Ameren, UE and CIPS may sell all or a portion of the remaining securities registered under the open registration statements if market conditions and capital requirements warrant such a sale. Any offer and sale will be made only by means of a prospectus meeting the requirements of the Securities Act of 1933 and the rules and regulations thereunder.

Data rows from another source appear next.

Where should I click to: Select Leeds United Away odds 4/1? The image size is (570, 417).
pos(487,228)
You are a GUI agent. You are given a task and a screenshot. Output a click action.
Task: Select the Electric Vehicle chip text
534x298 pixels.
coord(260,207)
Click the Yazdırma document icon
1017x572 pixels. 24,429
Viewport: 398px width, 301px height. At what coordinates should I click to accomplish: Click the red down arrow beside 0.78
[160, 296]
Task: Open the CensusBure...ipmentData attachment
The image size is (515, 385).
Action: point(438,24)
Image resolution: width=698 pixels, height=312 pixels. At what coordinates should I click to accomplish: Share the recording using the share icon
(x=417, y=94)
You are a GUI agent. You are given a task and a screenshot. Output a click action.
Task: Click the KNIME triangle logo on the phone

Indebtedness Provisions and Other Covenants

See Note 5 - Short-term Borrowings and Liquidity to our financial statements under Part II, Item 8, of this report for a discussion of the covenants and provisions contained in certain of the Ameren Companies’ bank credit facilities. Also see Note 6 - Long-term Debt and Equity Financings to our financial statements under Part II, Item 8, of this report for a discussion of covenants and provisions contained in certain of the Ameren Companies’ indenture agreements and articles of incorporation.

Dividends

Common Dividends

Ameren paid common stock dividends to its shareholders totaling $479 million, or $2.54 per share, in 2004, $410 million, or $2.54 per share, in 2003, and $376 million, or $2.54 per share, in 2002. This resulted in a payout rate based on net income of 90%, 78% and 98% in 2004, 2003 and 2002, respectively. Dividends paid to common shareholders in relation to net cash provided by operating activities for the same periods were 42%, 40% and 44%, respectively.

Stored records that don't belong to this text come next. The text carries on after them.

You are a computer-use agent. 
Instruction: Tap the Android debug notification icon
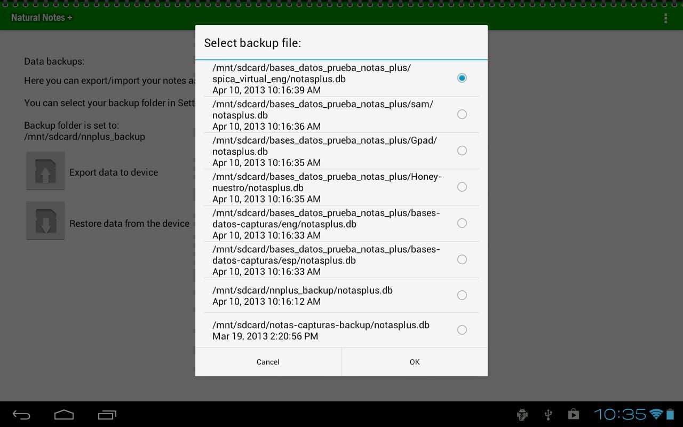click(x=522, y=414)
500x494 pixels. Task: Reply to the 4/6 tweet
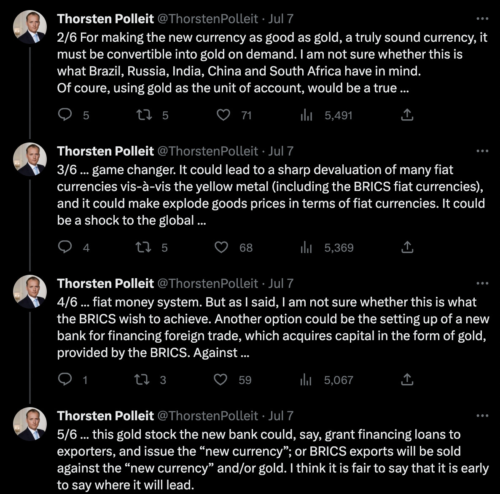[65, 379]
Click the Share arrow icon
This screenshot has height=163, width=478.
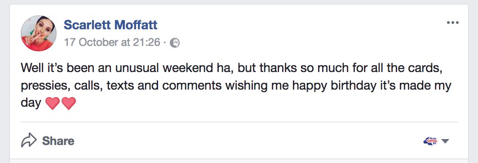[29, 140]
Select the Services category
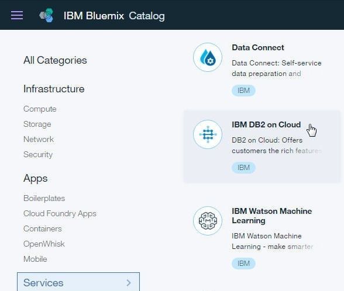Viewport: 344px width, 291px height. click(x=78, y=282)
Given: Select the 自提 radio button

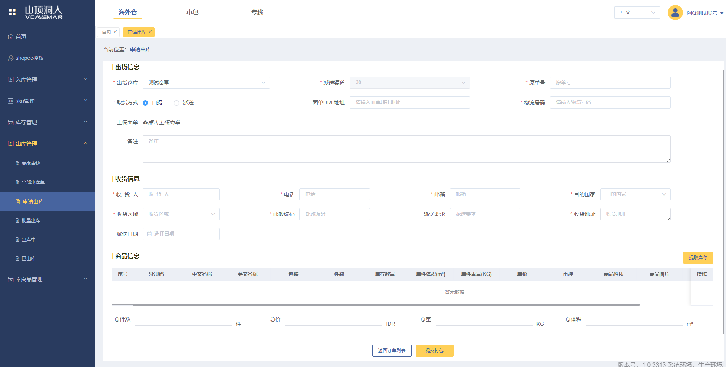Looking at the screenshot, I should (x=145, y=103).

The amount and timing of dividends payable on Ameren’s common stock are within the sole discretion of Ameren’s board of directors. The board of directors has so far not set specific targets or payout parameters when declaring common stock dividends. However, the board considers various issues including Ameren’s historic earnings and cash flow, projected earnings, cash flow and potential cash flow requirements, dividend payout rates at other utilities, return on investments with similar risk characteristics and overall business considerations. On February 11, 2005, Ameren’s board of directors declared a quarterly common stock dividend of 63.5 cents per share payable on March 31, 2005, to shareholders of record on March 9, 2005.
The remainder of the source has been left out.